予約文字

[31] URL における予約 (reserved) とは、文字の分類の1つでした。

[32] URL で特別な意味を持つ (ことがある) 文字が属しています。

歴史

[30] 初期の URL 仕様はいろいろな概念が改訂ごとに少しずつ違っていることに定評(?)がありましたが、予約文字もそのような混乱の代表的な事例といえます。

[26] 「予約」と言う時に、すべての予約文字のこと (ABNF における reserved のこと) を指していることもあれば、特定の文脈において予約されている文字だけを指していることもあり、注意が必要です。

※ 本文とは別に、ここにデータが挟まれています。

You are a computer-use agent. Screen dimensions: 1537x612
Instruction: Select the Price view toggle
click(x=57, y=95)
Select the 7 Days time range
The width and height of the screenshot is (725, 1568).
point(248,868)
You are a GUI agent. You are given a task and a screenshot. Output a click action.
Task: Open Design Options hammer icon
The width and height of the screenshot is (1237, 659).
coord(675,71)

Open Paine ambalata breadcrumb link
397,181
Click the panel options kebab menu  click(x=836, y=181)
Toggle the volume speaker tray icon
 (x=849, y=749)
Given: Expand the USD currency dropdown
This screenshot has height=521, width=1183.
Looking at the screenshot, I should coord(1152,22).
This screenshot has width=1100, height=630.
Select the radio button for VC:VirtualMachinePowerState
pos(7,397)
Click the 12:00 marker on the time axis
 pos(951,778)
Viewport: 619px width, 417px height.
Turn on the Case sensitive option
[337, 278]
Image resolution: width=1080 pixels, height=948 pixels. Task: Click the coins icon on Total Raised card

rfc1630.body.reserved = <[%/#?*]>
rfc1630.reserved = <[=;/#?:]> / SP
rfc1738.reserved = <[;/?:@&=]>
rfc1808.reserved = rfc1738.reserved
rfc2068.reserved = <[;/?:@&=+]>
rfc2396.reserved = <[;/?:@&=+$,]>
rfc2732.reserved = <[;/?:@&=+$,]> / "[" / "]"
rfc3986.reserved = rfc3987.reserved = gen-delims / sub-delims = <[;/?:@&=+$,!'()*#]> / "[" / "]"

[22] 1630 -> 1738 では # と % と SP が消えました。そして @ が新たに追加されました。 URI の範囲 (素片識別子及びその前の # は URI に含まない。) 及び予約集合の意味 (方式によっては特別な意味を持ち得る文字種。) を明確化した結果でしょう。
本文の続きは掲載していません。